The Tassel was Worth the Hassle

Cancer sucks. Getting a college degree at the same time seems inconceivable. And yet, Highland Village resident Renee McMahan tackled both hurdles with a determination and positive spirit that now has her eyeing a new career.

In December, the 49-year-old wife, Army veteran, and mother of two earned a Human Resources degree with a minor in German from the University of North Texas. She accomplished this feat despite a 2019 diagnosis of Stage 3 endometrial cancer and Lynch Syndrome, a genetic mutation that makes a person more susceptible to various cancers, like skin, colorectal, brain, and reproductive cancers.

She only missed one semester along the way and now wants to share her inspirational story with others.

“I really enjoyed going back to school as an older adult. Granted, it was hard with the surgeries and lots of pain. But I always took it one day at a time. I never saw myself not making it,” McMahan said.

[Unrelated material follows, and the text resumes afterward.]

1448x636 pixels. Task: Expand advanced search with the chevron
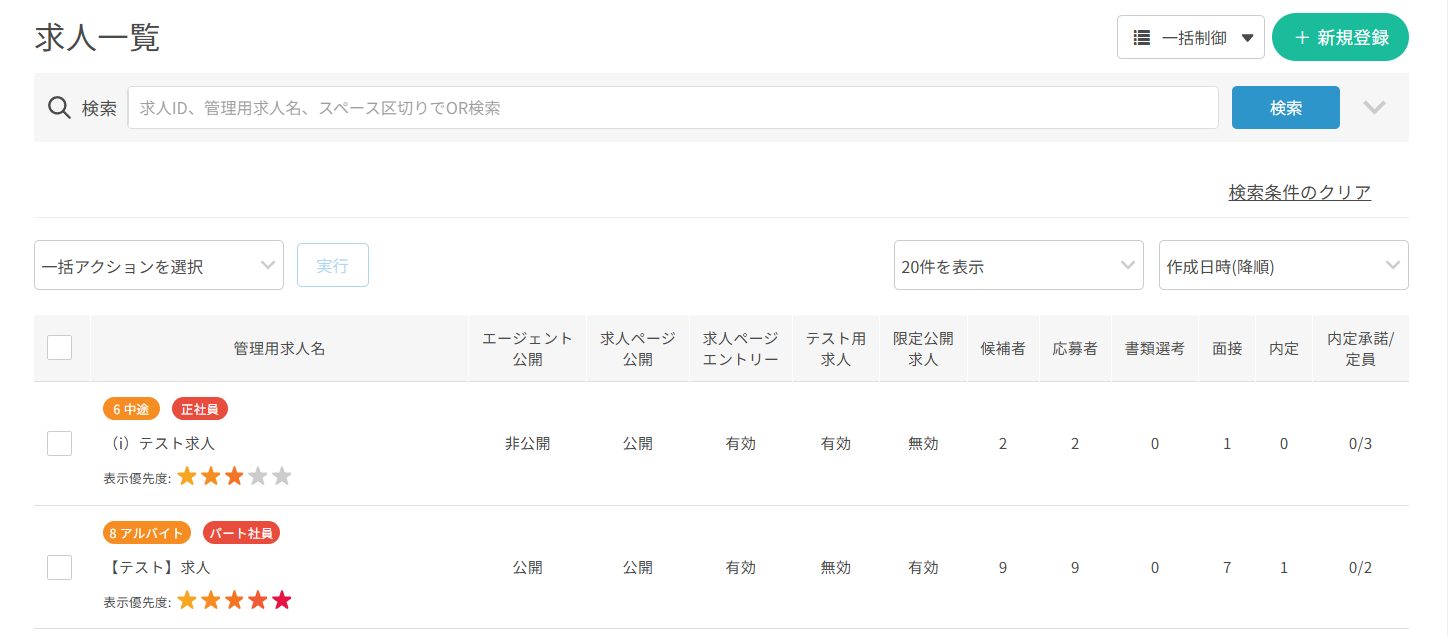(x=1374, y=108)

She added, “You have to have a positive mental attitude. I wasn’t going to give up.”

In 2013, McMahan left a successful IT career to focus more on her kids and mother, Visha, who was in the final stages of her own cancer battle. The day after she resigned from her job, McMahan got a call from her brother, Ryan, who shared the devastating news that Visha had passed away.

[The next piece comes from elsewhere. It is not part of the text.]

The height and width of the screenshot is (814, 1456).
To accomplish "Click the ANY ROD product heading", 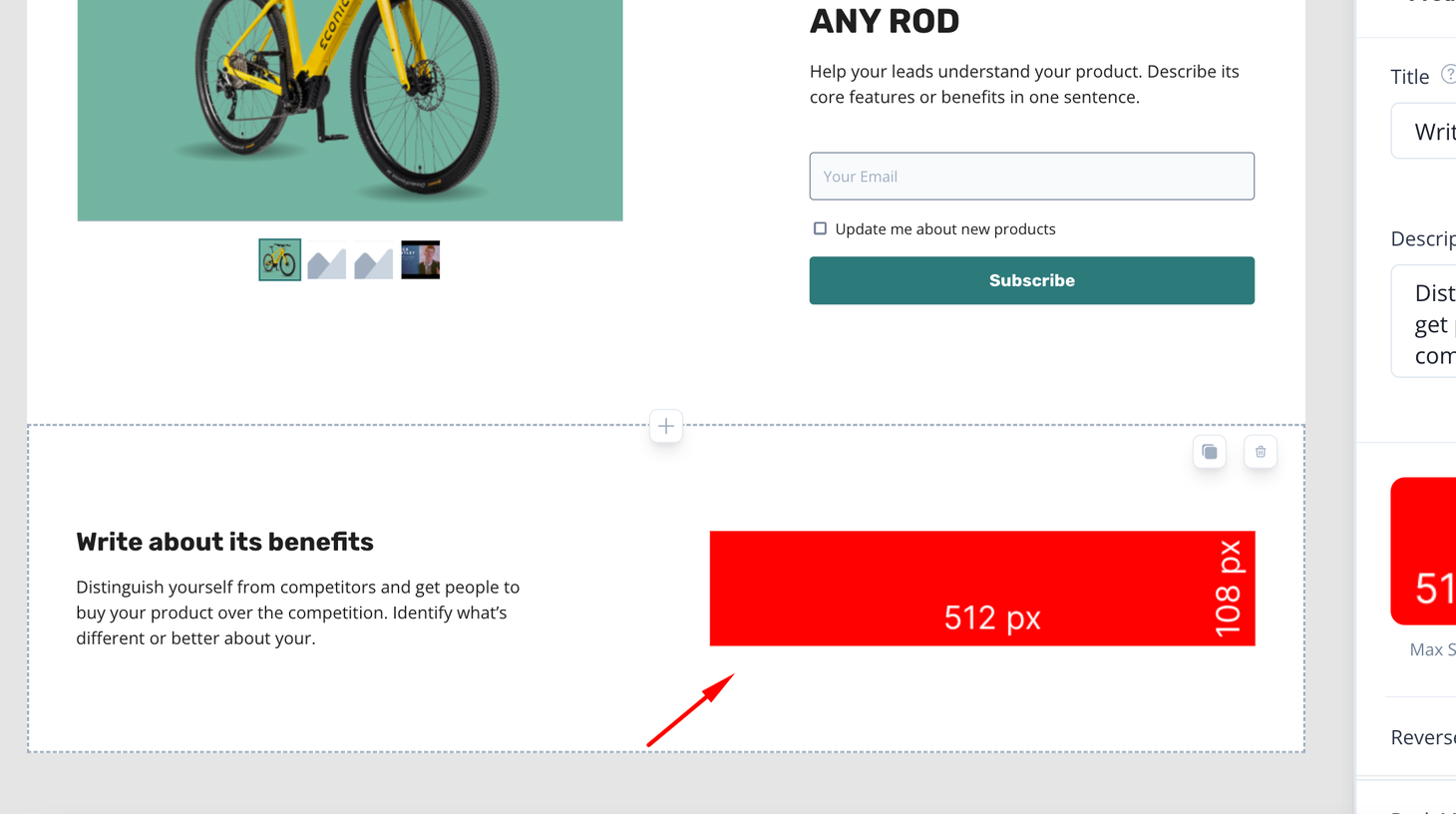I will [885, 21].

A couple of more years passed and McMahan made the decision to go back to school rather than get back into the IT world. But she wasn’t taking care of herself physically. In many ways, she was still struggling from watching her mother’s cancer battle and was petrified that she might suffer a similar fate.

“In my head, I was thinking, ‘I’ve got cancer, but I don’t want to know because I saw what my mother went through.’ So I tried to ignore it,

but I was in too much pain and finally went to the doctor. They thought I had adenomyosis,” McMahan said. “So they told me, ‘Let’s do a hysterectomy, and you’ll be fine.’ This was in 2019. I went in for the surgery, and when I woke up, I was told that I had cancer. I was one step away from Stage 4; it had spread to my lymph nodes, and they couldn’t even finish taking out my ovaries. Mind you, I was in school at the time and immediately started chemotherapy.”

McMahan said chemotherapy alone almost killed her. She lost a bunch of weight, and the treatments did nothing to aid her cancer battle. Thankfully, she switched to immunotherapy in January 2020. Within three treatments, her cancer was reduced by 50%.

“I still go every three weeks for treatment, but I’m living my life right now as if I’m in remission,” she said.

McMahan did the hard work beating cancer and getting herself through college, but she said she couldn’t have done that without her family. Her husband of 20 years, Kevin, was always there to push her and love on her whenever she needed it most. Her daughters, Zoe and Tiffany, are a constant source of motivation, as McMahan wants nothing more than to ensure they always have their mom.

So when she came home from graduation day in December, it wasn’t a surprise to see the front yard of their home decorated to the nines with graduation decorations. This included signs with inspirational sayings ranging from “The Tassel was worth the hassle” to “We don’t know how strong we are until being strong is the only choice we have.”

“I just saw a friend who was diagnosed with breast cancer, and I told her that it’s going to be hard but that she has to take it one day at a time and focus on herself and her faith,” McMahan said. “I also try to tell people to get tested early. If I had been tested earlier, maybe I could have had a hysterectomy and been done. I’m just glad to be here. I want to be around for my kids, and this was something I always attacked with a positive mindset.”